- [Task material]
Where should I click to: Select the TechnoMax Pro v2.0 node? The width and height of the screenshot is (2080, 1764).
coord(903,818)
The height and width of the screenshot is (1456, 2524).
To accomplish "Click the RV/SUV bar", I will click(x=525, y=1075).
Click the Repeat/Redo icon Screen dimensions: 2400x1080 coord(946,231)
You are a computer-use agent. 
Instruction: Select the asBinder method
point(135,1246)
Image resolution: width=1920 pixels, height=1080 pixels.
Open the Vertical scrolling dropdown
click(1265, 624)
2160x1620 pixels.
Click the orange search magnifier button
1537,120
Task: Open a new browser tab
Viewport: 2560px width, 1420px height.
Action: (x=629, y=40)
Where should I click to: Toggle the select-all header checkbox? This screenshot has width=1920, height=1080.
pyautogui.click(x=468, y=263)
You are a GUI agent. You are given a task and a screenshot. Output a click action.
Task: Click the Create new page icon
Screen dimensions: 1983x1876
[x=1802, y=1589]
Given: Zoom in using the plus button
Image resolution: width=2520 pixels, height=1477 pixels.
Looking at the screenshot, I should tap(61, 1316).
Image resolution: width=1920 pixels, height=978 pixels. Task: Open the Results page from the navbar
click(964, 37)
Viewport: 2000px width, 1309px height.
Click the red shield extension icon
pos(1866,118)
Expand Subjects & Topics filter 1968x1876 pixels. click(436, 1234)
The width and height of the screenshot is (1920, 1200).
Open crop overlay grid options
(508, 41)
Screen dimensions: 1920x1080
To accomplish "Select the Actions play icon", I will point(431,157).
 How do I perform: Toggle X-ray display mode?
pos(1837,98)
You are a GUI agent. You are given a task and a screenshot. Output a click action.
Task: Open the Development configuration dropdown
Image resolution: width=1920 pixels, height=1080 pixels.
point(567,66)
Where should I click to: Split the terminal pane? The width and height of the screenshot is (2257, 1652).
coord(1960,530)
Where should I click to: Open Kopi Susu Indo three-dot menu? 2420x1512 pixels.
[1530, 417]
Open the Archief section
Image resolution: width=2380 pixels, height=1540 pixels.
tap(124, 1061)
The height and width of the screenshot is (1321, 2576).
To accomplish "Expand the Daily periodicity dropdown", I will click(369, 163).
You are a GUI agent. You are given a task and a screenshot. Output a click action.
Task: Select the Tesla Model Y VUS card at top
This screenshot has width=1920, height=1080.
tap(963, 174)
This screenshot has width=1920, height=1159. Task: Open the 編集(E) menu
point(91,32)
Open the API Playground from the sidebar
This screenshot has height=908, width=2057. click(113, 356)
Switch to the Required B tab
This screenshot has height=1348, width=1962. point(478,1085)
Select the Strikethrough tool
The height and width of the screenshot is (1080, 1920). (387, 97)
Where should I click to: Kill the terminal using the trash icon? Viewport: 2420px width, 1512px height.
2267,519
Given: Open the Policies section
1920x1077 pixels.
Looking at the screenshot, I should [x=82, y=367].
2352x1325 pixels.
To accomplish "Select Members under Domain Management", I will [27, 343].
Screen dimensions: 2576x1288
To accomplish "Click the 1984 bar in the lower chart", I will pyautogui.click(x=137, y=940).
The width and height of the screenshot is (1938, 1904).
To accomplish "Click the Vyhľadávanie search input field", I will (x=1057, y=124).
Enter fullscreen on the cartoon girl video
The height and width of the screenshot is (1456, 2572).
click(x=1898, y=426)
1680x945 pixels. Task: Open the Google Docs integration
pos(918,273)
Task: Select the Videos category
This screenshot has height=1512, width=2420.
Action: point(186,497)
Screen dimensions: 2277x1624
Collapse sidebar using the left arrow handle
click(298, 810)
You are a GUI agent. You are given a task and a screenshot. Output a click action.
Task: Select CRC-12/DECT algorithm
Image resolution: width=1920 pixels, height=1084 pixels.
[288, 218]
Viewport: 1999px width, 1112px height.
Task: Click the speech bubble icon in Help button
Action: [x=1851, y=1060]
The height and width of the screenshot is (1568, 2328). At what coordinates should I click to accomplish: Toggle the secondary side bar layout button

- [What you are asked to do] A faithful, word-for-word copy of the data is the expected answer.

- [Your solution]
Where should I click to: Select the TechnoMax Pro v2.0 node? The width and height of the screenshot is (2080, 1764).
coord(903,818)
The height and width of the screenshot is (1456, 2524).
To accomplish "Click the RV/SUV bar", I will click(x=525, y=1075).
Click the Repeat/Redo icon Screen dimensions: 2400x1080 coord(946,231)
You are a computer-use agent. 
Instruction: Select the asBinder method
point(135,1246)
Image resolution: width=1920 pixels, height=1080 pixels.
Open the Vertical scrolling dropdown
click(1265, 624)
2160x1620 pixels.
Click the orange search magnifier button
1537,120
Task: Open a new browser tab
Viewport: 2560px width, 1420px height.
Action: (x=629, y=40)
Where should I click to: Toggle the select-all header checkbox? This screenshot has width=1920, height=1080.
pyautogui.click(x=468, y=263)
You are a GUI agent. You are given a task and a screenshot. Output a click action.
Task: Click the Create new page icon
Screen dimensions: 1983x1876
[x=1802, y=1589]
Given: Zoom in using the plus button
Image resolution: width=2520 pixels, height=1477 pixels.
Looking at the screenshot, I should tap(61, 1316).
Image resolution: width=1920 pixels, height=978 pixels. Task: Open the Results page from the navbar
click(964, 37)
Viewport: 2000px width, 1309px height.
Click the red shield extension icon
pos(1866,118)
Expand Subjects & Topics filter 1968x1876 pixels. click(436, 1234)
The width and height of the screenshot is (1920, 1200).
Open crop overlay grid options
(508, 41)
Screen dimensions: 1920x1080
To accomplish "Select the Actions play icon", I will point(431,157).
 How do I perform: Toggle X-ray display mode?
pos(1837,98)
You are a GUI agent. You are given a task and a screenshot. Output a click action.
Task: Open the Development configuration dropdown
Image resolution: width=1920 pixels, height=1080 pixels.
point(567,66)
Where should I click to: Split the terminal pane? The width and height of the screenshot is (2257, 1652).
coord(1960,530)
Where should I click to: Open Kopi Susu Indo three-dot menu? 2420x1512 pixels.
[1530, 417]
Open the Archief section
Image resolution: width=2380 pixels, height=1540 pixels.
tap(124, 1061)
The height and width of the screenshot is (1321, 2576).
To accomplish "Expand the Daily periodicity dropdown", I will click(369, 163).
You are a GUI agent. You are given a task and a screenshot. Output a click action.
Task: Select the Tesla Model Y VUS card at top
This screenshot has width=1920, height=1080.
tap(963, 174)
This screenshot has width=1920, height=1159. Task: Open the 編集(E) menu
point(91,32)
Open the API Playground from the sidebar
This screenshot has height=908, width=2057. click(113, 356)
Switch to the Required B tab
This screenshot has height=1348, width=1962. point(478,1085)
Select the Strikethrough tool
The height and width of the screenshot is (1080, 1920). (387, 97)
Where should I click to: Kill the terminal using the trash icon? Viewport: 2420px width, 1512px height.
2267,519
Given: Open the Policies section
1920x1077 pixels.
Looking at the screenshot, I should [x=82, y=367].
2352x1325 pixels.
To accomplish "Select Members under Domain Management", I will [27, 343].
Screen dimensions: 2576x1288
To accomplish "Click the 1984 bar in the lower chart", I will pyautogui.click(x=137, y=940).
The width and height of the screenshot is (1938, 1904).
To accomplish "Click the Vyhľadávanie search input field", I will (x=1057, y=124).
Enter fullscreen on the cartoon girl video
The height and width of the screenshot is (1456, 2572).
click(x=1898, y=426)
1680x945 pixels. Task: Open the Google Docs integration
pos(918,273)
Task: Select the Videos category
This screenshot has height=1512, width=2420.
Action: point(186,497)
Screen dimensions: 2277x1624
Collapse sidebar using the left arrow handle
click(298, 810)
You are a GUI agent. You are given a task and a screenshot. Output a click action.
Task: Select CRC-12/DECT algorithm
Image resolution: width=1920 pixels, height=1084 pixels.
[288, 218]
Viewport: 1999px width, 1112px height.
Task: Click the speech bubble icon in Help button
Action: [x=1851, y=1060]
The height and width of the screenshot is (1568, 2328). At what coordinates should I click to accomplish: Toggle the secondary side bar layout button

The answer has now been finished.